SAFFRON FINCH (Sicalis flaveola)
GRASSLAND YELLOW-FINCH (GRASSLAND) (Sicalis luteola luteiventris)
WEDGE-TAILED GRASS-FINCH (Emberizoides herbicola)
PALE-THROATED PAMPA-FINCH (Embernagra longicauda) – Marcelo managed to spot a singing bird and get it in the scope, for good views. [E]
BLUE-BLACK GRASSQUIT (Volatinia jacarina)
WHITE-BELLIED SEEDEATER (Sporophila leucoptera)
YELLOW-BELLIED SEEDEATER (Sporophila nigricollis)
PLUMBEOUS SEEDEATER (Sporophila plumbea)
WHITE-THROATED SEEDEATER (Sporophila albogularis) – Several good sightings, but they were not around in good numbers this year. [E]
PILEATED FINCH (Coryphospingus pileatus)
BANANAQUIT (Coereba flaveola)
SOOTY GRASSQUIT (Tiaris fuliginosus) – Ext [*]
GREEN-WINGED SALTATOR (Saltator similis)
BLACK-THROATED GROSBEAK (Saltator fuliginosus) [E]
Passeridae (Old World Sparrows)
HOUSE SPARROW (Passer domesticus)
Estrildidae (Waxbills and Allies)
COMMON WAXBILL (Estrilda astrild)

The Southern Bahia Extension to the main tour leaves from Salvador and visits two important birding regions: Boa Nova National Park, with its rich diversity of habitats in a small compass, and the VERACEL reserve, out of Porto Seguro near the coast of Bahia. Believe me, this area is not to be missed! HD video by Bret Whitney.

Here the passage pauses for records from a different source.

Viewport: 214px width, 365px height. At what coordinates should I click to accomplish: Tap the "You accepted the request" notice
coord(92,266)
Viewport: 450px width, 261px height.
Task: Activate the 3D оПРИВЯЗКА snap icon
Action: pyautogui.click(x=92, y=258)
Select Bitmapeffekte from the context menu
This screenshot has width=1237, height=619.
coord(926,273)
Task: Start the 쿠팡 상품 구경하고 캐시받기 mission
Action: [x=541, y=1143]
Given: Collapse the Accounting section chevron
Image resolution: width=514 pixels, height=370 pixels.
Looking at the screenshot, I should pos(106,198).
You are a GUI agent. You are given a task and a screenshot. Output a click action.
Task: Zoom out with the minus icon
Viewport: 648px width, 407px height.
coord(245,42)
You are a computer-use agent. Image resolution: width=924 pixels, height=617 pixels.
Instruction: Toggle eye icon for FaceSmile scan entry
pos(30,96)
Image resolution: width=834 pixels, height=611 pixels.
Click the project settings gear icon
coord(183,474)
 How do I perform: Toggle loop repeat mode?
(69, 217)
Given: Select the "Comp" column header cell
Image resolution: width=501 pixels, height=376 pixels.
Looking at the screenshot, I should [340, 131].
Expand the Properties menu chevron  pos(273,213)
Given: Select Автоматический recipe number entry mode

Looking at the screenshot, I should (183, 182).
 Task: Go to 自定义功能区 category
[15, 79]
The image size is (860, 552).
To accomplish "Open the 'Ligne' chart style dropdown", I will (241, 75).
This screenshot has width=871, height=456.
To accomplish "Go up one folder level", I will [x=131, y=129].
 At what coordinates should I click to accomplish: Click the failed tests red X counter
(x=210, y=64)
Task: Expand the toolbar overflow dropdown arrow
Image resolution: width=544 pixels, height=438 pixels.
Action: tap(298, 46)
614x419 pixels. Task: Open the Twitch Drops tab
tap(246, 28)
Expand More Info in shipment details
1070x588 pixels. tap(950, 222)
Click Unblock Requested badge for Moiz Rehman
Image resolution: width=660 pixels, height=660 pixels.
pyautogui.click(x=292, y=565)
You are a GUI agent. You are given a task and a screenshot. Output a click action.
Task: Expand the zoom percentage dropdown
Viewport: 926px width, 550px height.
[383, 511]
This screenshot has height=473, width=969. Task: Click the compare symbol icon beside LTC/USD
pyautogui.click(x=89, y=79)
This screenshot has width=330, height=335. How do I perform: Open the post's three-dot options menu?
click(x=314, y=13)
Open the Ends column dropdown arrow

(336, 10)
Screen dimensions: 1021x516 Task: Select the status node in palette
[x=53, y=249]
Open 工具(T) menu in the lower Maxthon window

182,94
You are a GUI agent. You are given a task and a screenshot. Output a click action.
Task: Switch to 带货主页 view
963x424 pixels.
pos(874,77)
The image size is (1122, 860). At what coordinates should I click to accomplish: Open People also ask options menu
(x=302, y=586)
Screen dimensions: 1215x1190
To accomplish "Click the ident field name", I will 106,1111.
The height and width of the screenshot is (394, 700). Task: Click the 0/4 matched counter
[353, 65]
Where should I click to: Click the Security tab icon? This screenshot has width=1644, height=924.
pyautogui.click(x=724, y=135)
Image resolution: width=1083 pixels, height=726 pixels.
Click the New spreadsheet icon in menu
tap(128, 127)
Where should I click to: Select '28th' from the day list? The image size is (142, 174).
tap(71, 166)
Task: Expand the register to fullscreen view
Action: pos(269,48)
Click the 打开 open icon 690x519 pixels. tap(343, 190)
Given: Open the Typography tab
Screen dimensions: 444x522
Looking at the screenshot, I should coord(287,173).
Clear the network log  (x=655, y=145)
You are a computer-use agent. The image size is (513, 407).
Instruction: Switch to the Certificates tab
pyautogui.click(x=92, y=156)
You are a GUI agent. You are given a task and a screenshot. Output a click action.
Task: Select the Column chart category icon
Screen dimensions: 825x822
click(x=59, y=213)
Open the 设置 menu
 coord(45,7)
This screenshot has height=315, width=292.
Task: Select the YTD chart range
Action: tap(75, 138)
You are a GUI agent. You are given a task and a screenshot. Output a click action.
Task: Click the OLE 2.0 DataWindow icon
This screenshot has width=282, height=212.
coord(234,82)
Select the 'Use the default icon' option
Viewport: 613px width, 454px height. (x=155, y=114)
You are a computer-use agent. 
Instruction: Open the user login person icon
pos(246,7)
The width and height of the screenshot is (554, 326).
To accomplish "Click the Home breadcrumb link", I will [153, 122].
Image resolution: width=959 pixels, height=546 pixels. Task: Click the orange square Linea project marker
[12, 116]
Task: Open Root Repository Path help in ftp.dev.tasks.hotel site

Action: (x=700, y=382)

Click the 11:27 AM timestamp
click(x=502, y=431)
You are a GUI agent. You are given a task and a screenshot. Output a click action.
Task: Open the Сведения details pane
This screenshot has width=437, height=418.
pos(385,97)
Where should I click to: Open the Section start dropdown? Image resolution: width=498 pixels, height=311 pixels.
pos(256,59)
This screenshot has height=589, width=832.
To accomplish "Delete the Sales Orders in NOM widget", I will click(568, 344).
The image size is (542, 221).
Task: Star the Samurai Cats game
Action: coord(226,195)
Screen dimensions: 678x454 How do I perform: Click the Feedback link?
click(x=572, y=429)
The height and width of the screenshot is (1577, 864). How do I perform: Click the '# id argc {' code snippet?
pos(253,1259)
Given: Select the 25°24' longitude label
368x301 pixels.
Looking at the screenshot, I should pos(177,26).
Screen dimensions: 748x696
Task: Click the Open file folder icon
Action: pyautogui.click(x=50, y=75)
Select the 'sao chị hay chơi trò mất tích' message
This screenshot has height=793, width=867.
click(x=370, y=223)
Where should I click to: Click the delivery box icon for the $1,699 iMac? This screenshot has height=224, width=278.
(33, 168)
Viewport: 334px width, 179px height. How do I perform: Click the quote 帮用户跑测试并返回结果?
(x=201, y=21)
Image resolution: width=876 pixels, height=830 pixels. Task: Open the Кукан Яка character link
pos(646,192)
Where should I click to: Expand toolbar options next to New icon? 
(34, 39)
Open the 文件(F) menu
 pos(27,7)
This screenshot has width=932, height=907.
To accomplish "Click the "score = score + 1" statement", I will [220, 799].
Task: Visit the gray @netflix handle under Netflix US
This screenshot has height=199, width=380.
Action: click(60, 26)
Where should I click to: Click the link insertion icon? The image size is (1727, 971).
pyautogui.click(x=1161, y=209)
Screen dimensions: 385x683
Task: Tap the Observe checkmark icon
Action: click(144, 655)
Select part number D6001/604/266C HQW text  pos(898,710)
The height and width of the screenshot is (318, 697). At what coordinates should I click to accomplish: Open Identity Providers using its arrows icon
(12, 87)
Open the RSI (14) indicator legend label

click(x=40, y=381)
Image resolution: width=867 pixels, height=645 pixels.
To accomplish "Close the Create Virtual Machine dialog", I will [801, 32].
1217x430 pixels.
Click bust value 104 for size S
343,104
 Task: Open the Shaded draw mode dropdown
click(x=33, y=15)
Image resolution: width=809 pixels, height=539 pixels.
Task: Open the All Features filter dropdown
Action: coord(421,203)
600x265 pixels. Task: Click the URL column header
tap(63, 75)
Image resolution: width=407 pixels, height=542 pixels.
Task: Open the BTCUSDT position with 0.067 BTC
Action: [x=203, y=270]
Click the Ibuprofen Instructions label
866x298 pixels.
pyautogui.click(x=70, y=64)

COMMON OPOSSUM (Didelphis marsupialis)
BRAZILIAN FREE-TAILED BAT (Tadarida brasiliensis)
TUFTED-EAR MARMOSET (Callithrix jacchus) – Seen well, quite close, a number of times. These are endemic to the NE Brazil region. [E]
TUFTED-EAR MARMOSET (Callithrix jacchus geoffroyi) – Ext-- This was the white-faced population we saw around Boa Nova. [E]
MASKED TITI MONKEY (Callicebus personatus) [E*]


We saw a number of other interesting critters along the way, among them a Metallic Wood-boring Beetle at Frei Caneca (Psiloptera bicarinata), a tiny, arboreal tarantula at Serra de Baturite that remains unidentified (no help from anyone on iNaturalist even), a Muller's Termite Frog (Dermatonotus muelleri, the "spadefoot-like" one we found DOR near Baturite), a Caatinga Coral Snake (Micrurus ibibiboca; the small, dead one we found near Lençois in the Chapada Diamantina), a fancy, small tegu-type lizard (unidentified to species, near Mucuge), and a Casque-headed Treefrog (Trachycephalus sp., at Boa Nova; the one we found on its day-roost in a knothole in a tree).